Les dernières 250 victimes du Canal de Sicile, des Érythréens et des Somaliens - que certains médias s'acharnent, malgré la dimension de cette tragédie, à qualifier de "clandestins" et d'"extracommunautaires" -, ne sont pas seulement mortes du fait de la prohibition de l'accès à l'Europe, mais aussi de notre coupable ingérence "humanitaire" en Libye. On a préféré les bombardements aux corridors réellement humanitaires, on a ignoré cyniquement le devoir de sauver avant tout les êtres humains et, en premier lieu, les réfugiés, persécutés et pris au piège dans la guerre civile.

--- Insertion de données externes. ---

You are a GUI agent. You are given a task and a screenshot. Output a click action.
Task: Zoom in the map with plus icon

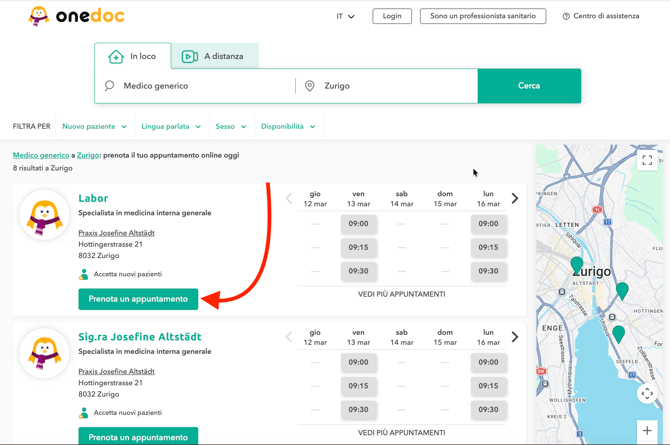(x=647, y=431)
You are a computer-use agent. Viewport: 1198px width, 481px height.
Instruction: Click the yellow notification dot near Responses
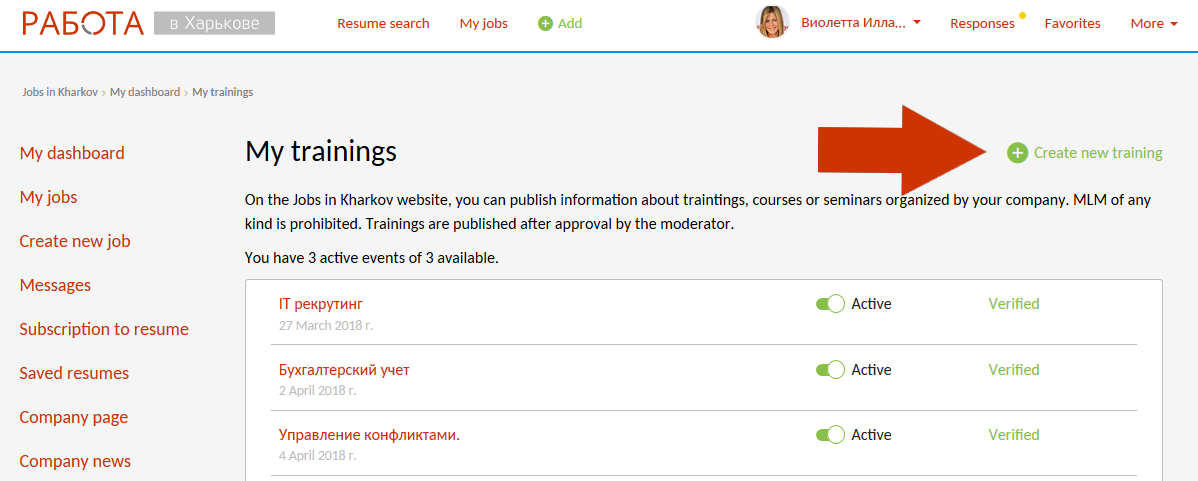pos(1022,16)

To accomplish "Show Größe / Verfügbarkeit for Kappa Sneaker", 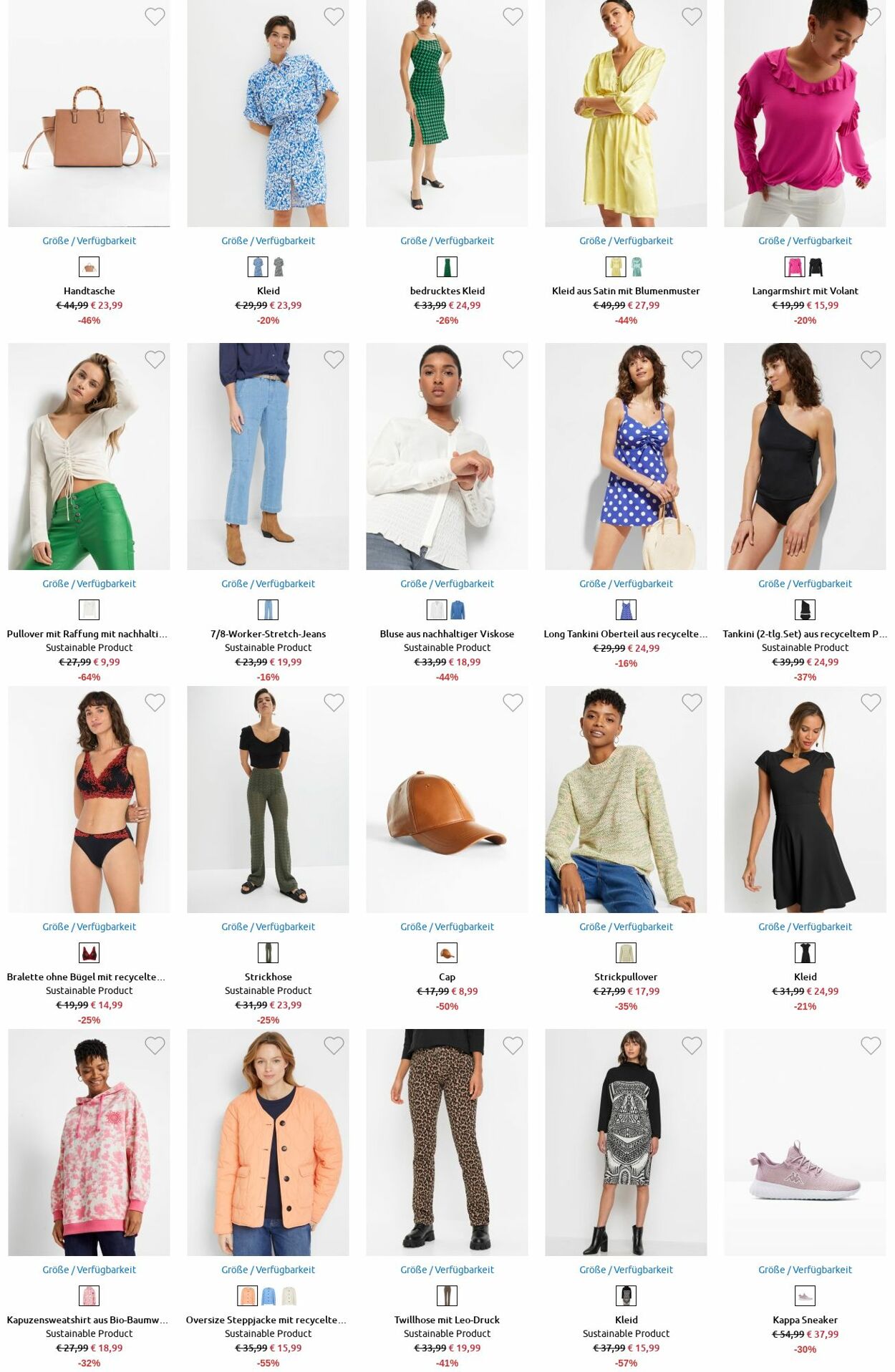I will pyautogui.click(x=805, y=1270).
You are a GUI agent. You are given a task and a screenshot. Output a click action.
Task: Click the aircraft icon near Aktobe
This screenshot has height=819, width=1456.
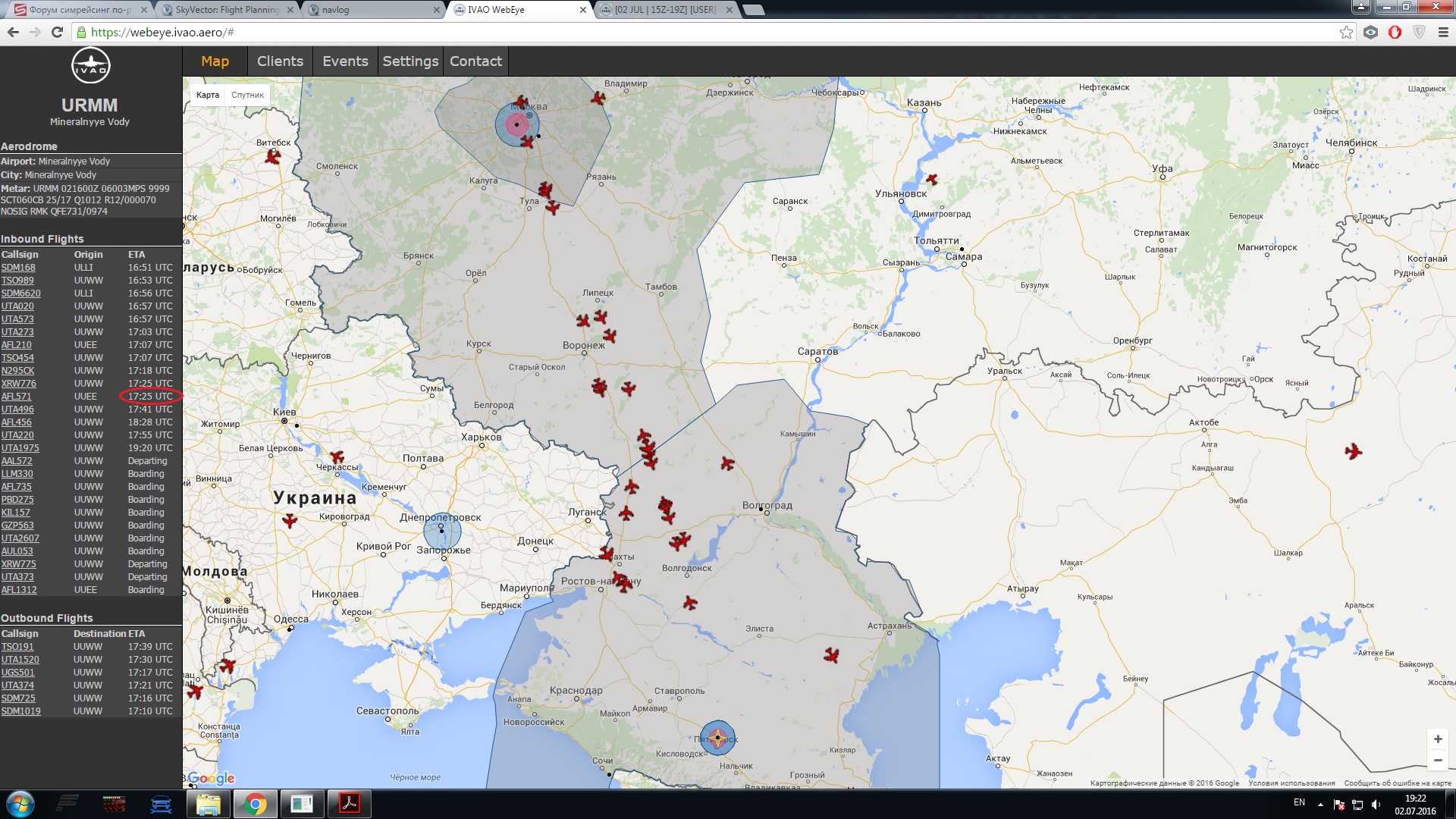point(1354,452)
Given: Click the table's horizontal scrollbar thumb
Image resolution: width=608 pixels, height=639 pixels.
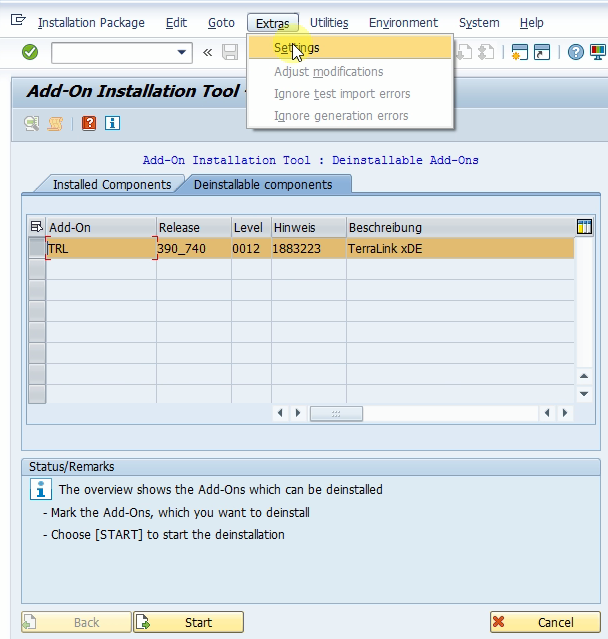Looking at the screenshot, I should (x=336, y=413).
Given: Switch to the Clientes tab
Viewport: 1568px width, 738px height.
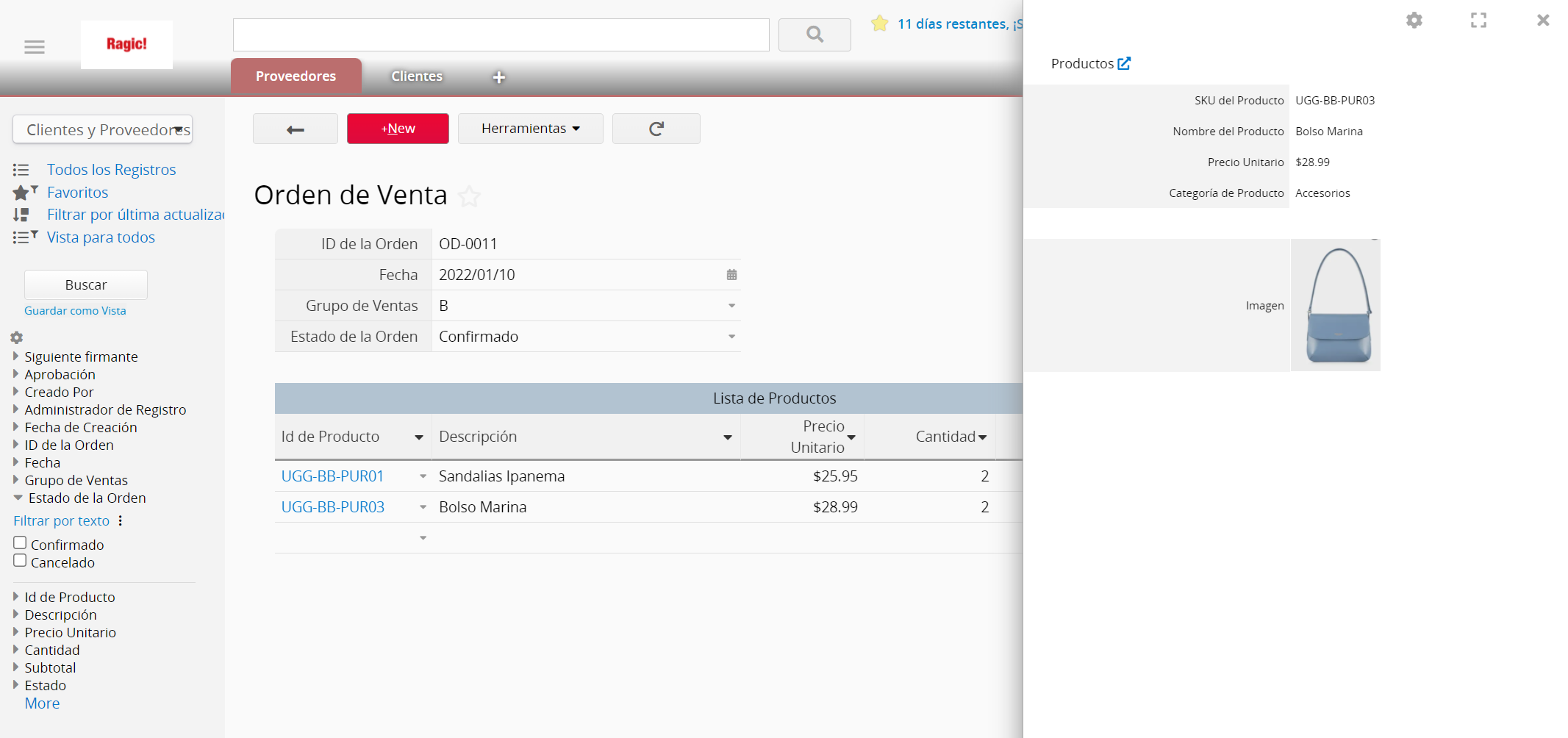Looking at the screenshot, I should [x=416, y=76].
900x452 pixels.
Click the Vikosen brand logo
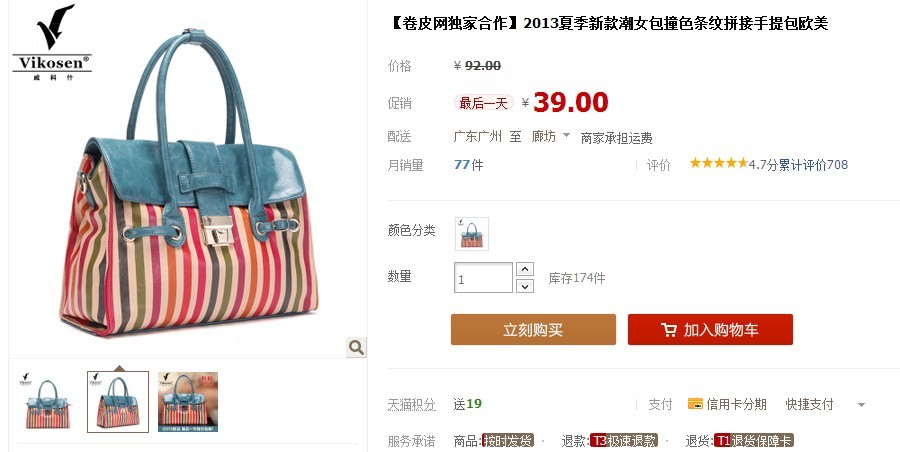[x=52, y=43]
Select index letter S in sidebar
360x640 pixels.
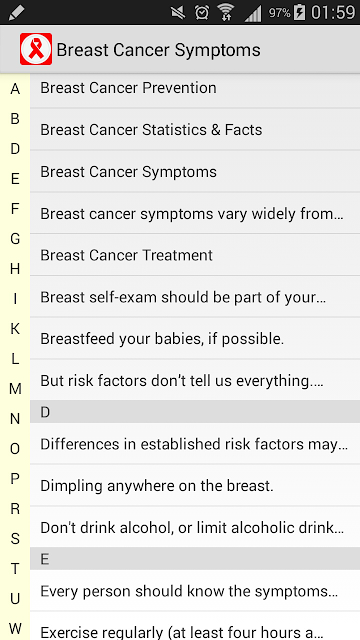coord(15,539)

D'ores et déjà nous le savons : même ces victimes par excellence, noyées (à cause de retards ou d'impéritie ?) au cours des opérations de secours des garde-côtes italiens, ne viendront pas solliciter l'empathie qui déclenche le ressort de la solidarité collective et induit la réflexion sur la folie de guerres "humanitaires" qui tuent des humains. Cela fait longtemps que notre malheureux pays n'éprouve plus les sentiments qui, il y a juste 20 ans, poussèrent les habitants de Brindisi, ville de 90 000 habitants, à restaurer, secourir et héberger dans leurs propres maisons 27 000 réfugiés albanais.

Ce sont des eaux plutôt troubles qui ont coulé depuis sous les ponts : la propagande raciste et sécuritaire, le poison liguiste** administré jour après jour à des doses toujours plus élevées, une politique médiocre qui fait assaut de méchanceté à l'égard des "étrangers" dans la concurrence électoraliste, une Europe unie qui ne sait s'unir que quand il s'agit d'argent et défense de ses frontières contre l'irruption des Barbares. Si bien que pas même cette dernière tragédie, pas même les images des visages souffrants et terrorisés des rescapés et les récits de ceux parmi eux qui ont perdu en mer toute leur famille, pas même l'idée des enfants engloutis par les eaux qui auraient du les pousser vers le salut n'entraîneront de réflexion sur la folie collective dont nous sommes la proie.

Nous applaudissons, plus ou moins tardivement, avec plus ou moins d'enthousiasme, au vent de printemps qui ébranle les régimes despotiques sur l'autre rive et nous acceptions le despotisme grossier des plombiers qui nous gouvernent, eux qui parlent d'êtres humains à la recherche d'un meilleur sort ou de salut en termes de robinets à fermer et de baignoires à vider.

Nous participons à l'armée des "hommes de bonne volonté" qui vont pacifier la Libye à coups de bombes et nous nous fichons de nos malheureux ex-colonisés, d'abord discriminés ou réduits en esclavage, puis englués entre la guerre civile et l'intervention "humanitaire" : derniers du monde, sans paix et sans patrie, s'ils n'ont plus où aller, où retourner, c'est aussi grâce aux effets de longue durée de notre politique coloniale et néocoloniale.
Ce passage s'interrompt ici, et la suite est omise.